(Target position data)
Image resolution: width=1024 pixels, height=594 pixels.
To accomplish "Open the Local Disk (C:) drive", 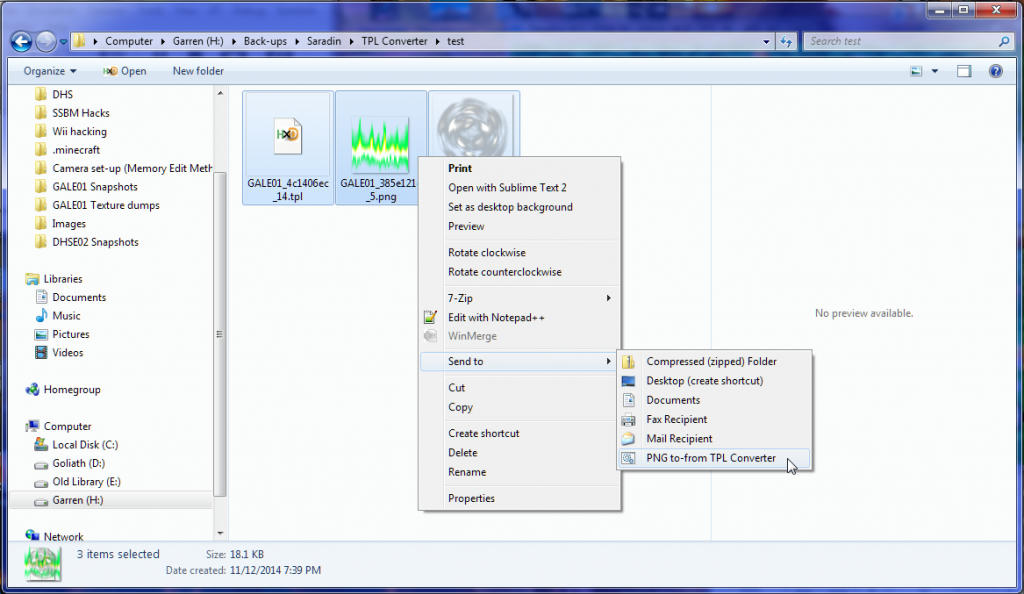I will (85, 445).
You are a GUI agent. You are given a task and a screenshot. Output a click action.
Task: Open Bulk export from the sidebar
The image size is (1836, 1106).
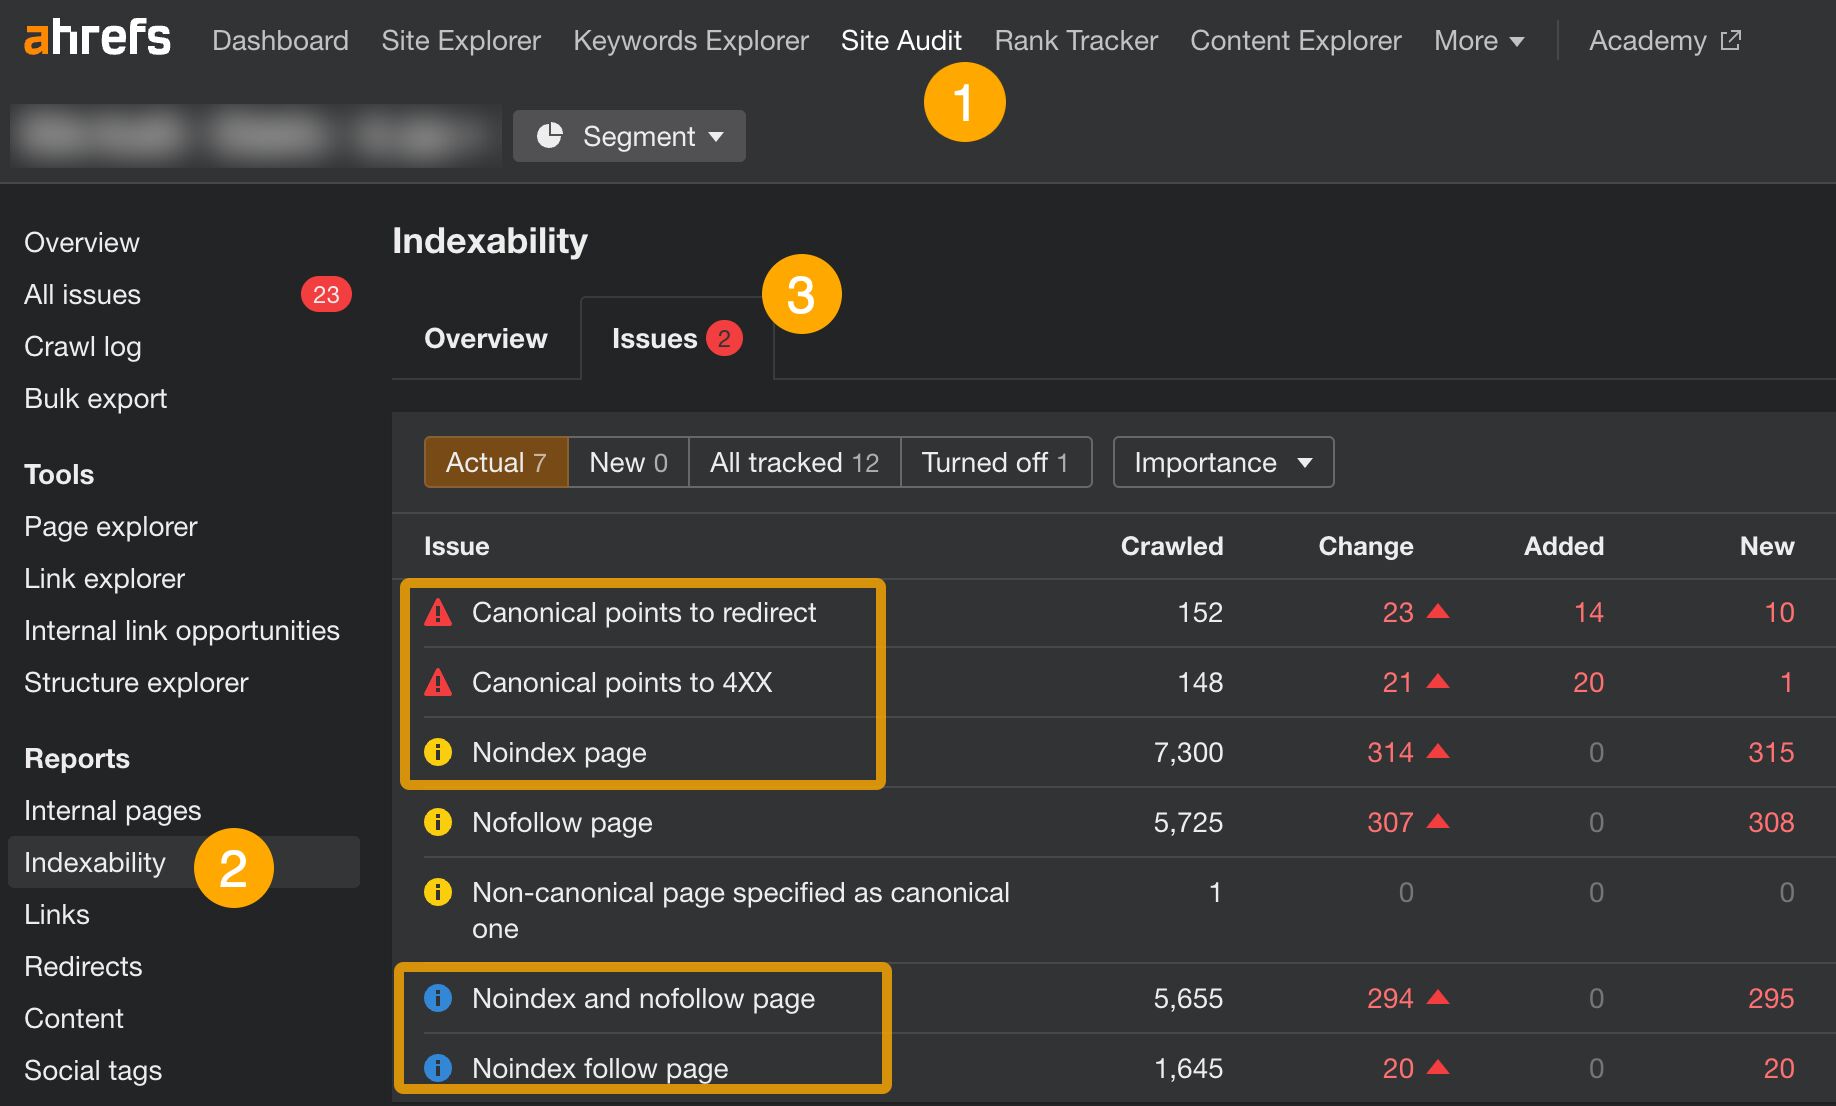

> [To do] Reproduce the data starting at the line that contains "You are a GUI" and ending at the end of the data, substituting "side panel" for "sidebar" and changing nothing else. Leave the pictures out.

> [Finished task]
You are a GUI agent. You are given a task and a screenshot. Output a click action.
Task: Open Bulk export from the side panel
The image size is (1836, 1106).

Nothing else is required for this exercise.